Assignment: Set down every entry word for word. Omit the pictures.

══════════════════════════════

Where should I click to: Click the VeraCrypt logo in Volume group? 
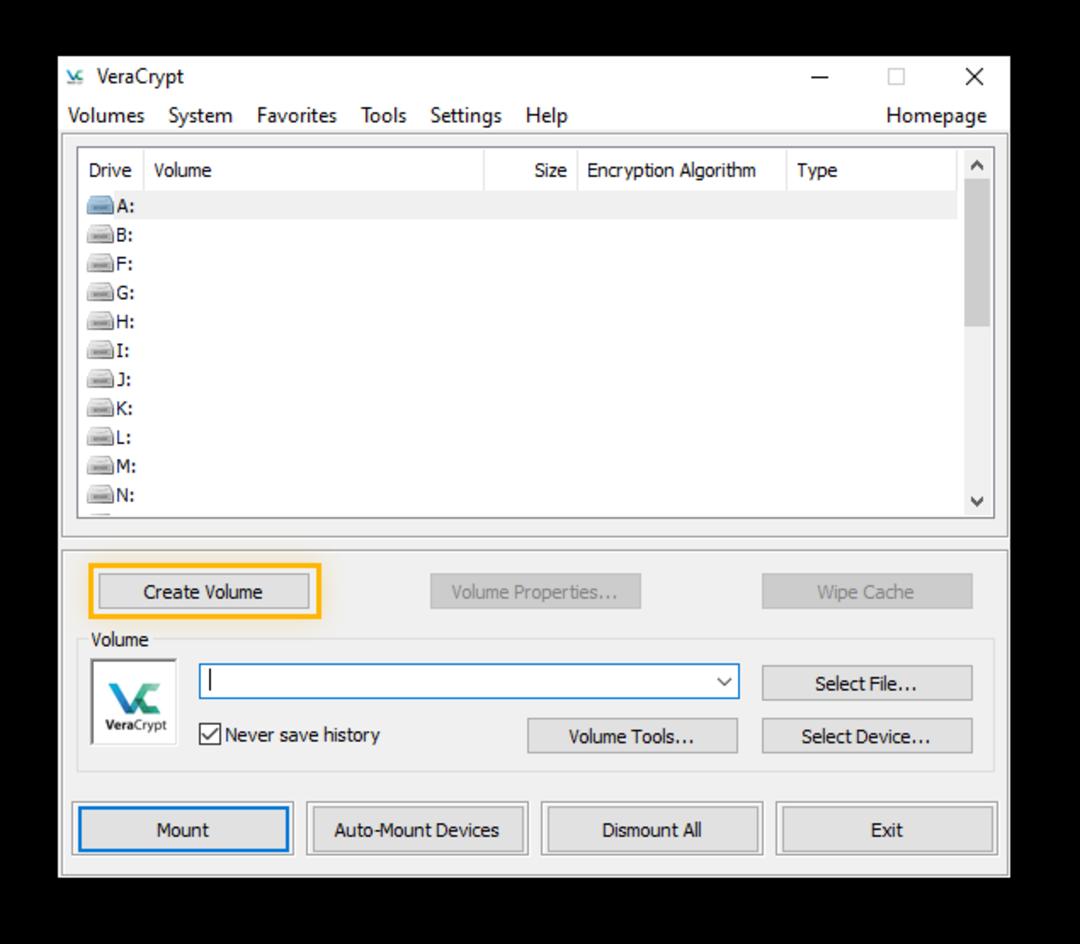point(134,702)
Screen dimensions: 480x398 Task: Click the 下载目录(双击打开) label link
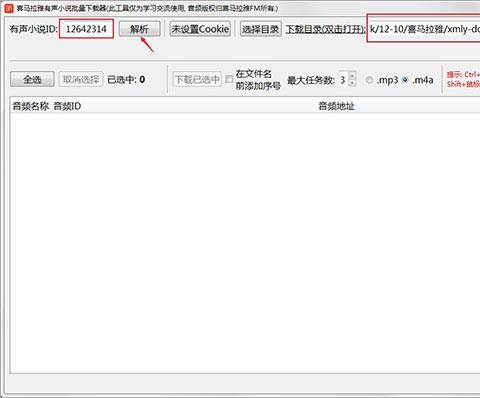[x=325, y=29]
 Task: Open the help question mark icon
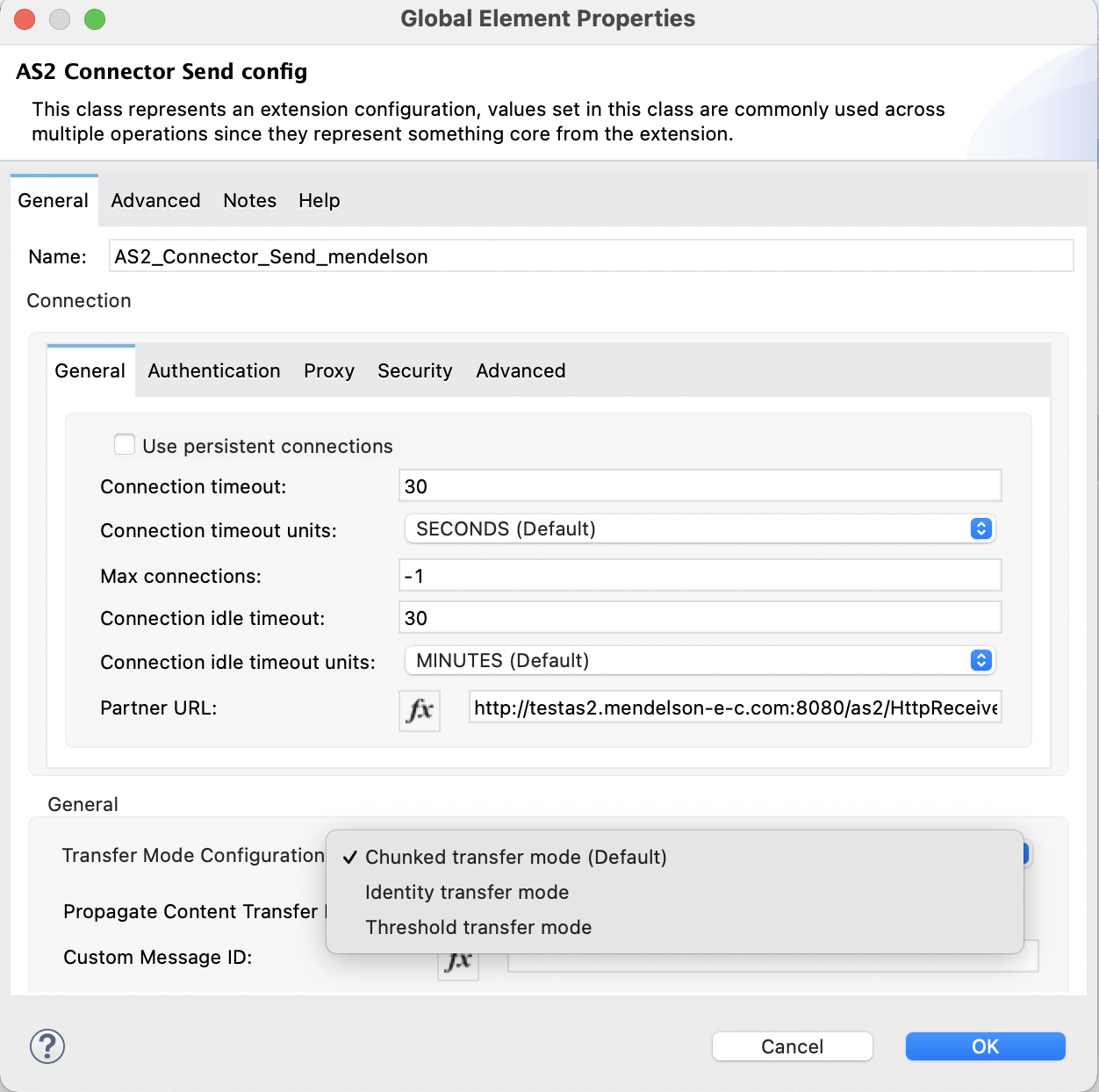[x=47, y=1046]
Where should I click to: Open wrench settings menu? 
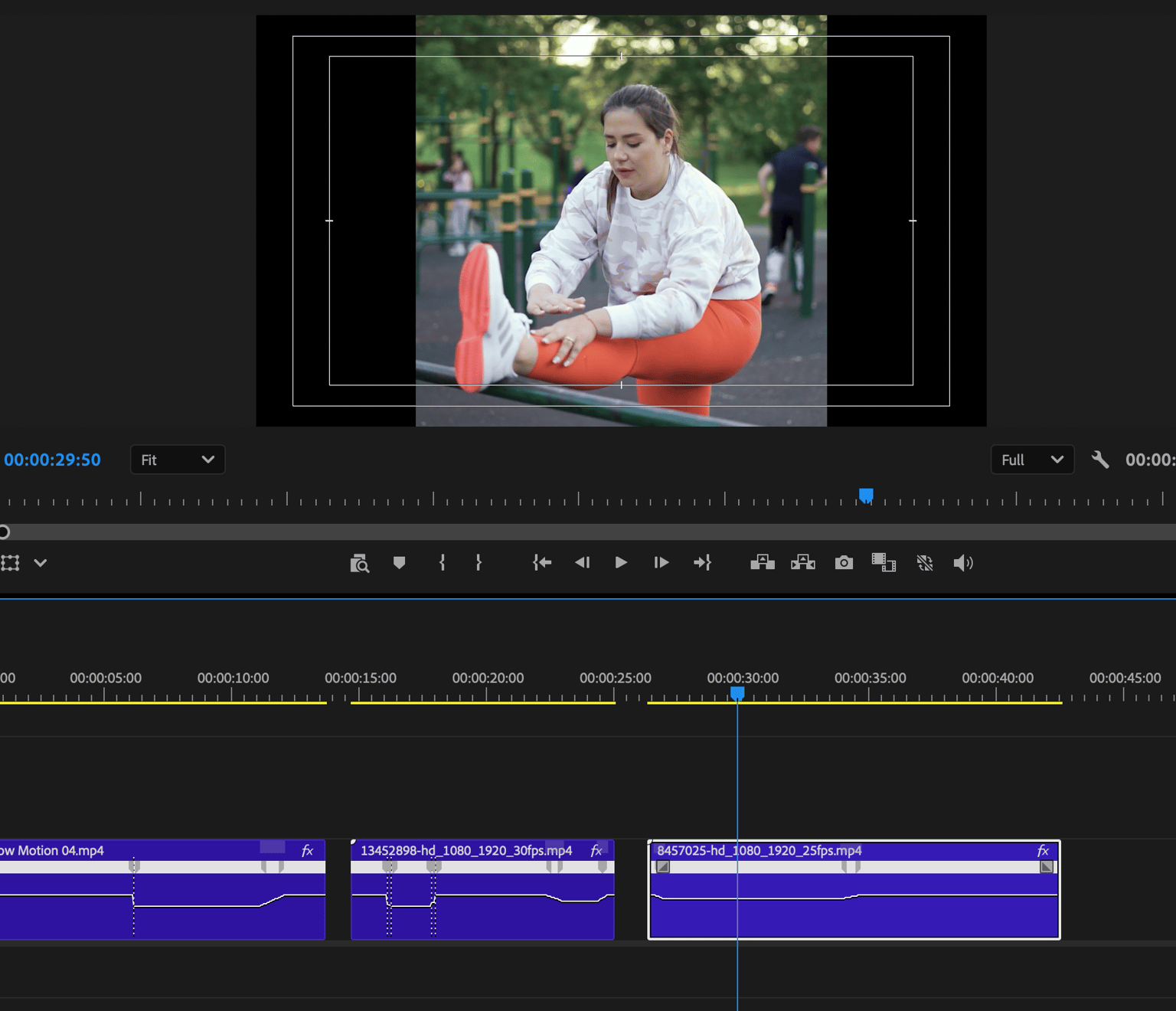(x=1100, y=460)
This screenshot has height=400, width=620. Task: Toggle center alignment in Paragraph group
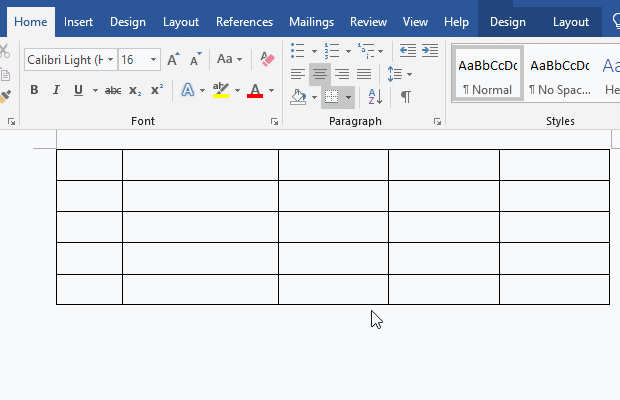(x=320, y=74)
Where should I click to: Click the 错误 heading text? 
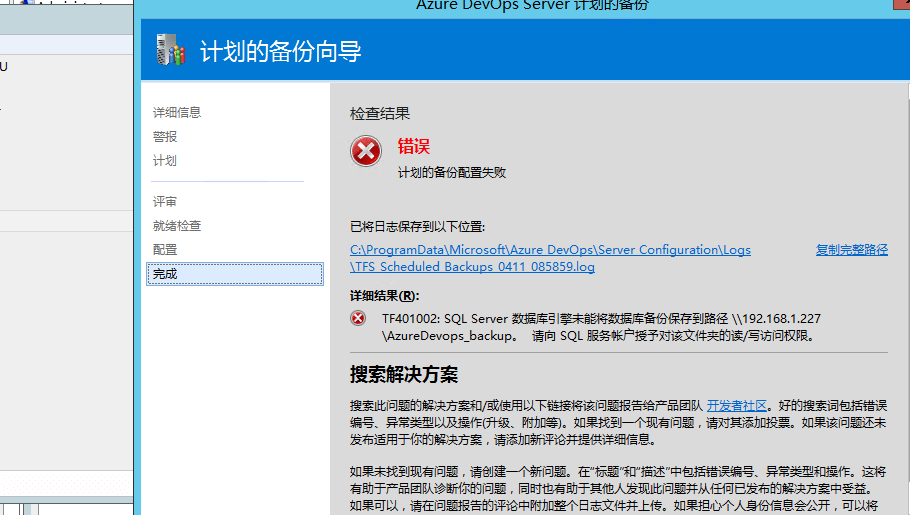413,147
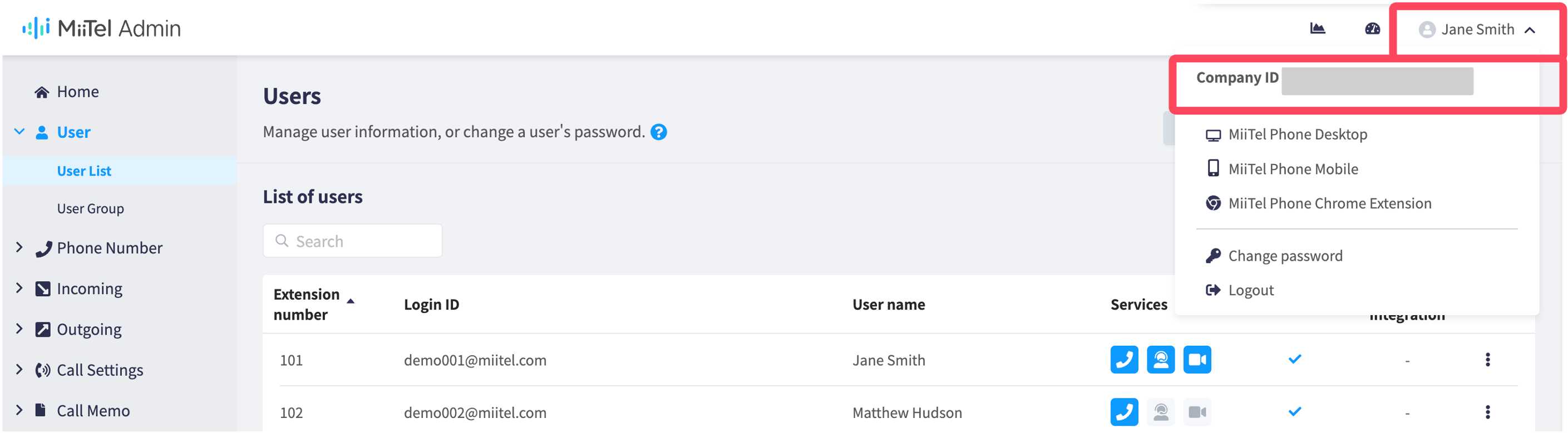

══════════════════════════════

Solution for this task:
Where should I click to: Click the VeraCrypt logo in Volume group? 
point(134,702)
Screen dimensions: 480x398 Task: Click the 下载目录(双击打开) label link
[x=325, y=29]
 Task: Open the help question mark icon
[x=47, y=1046]
Where should I click to: Open wrench settings menu? 
(x=1100, y=460)
This screenshot has height=400, width=620. Task: Toggle center alignment in Paragraph group
(x=320, y=74)
Where should I click to: Click the 错误 heading text? 
413,147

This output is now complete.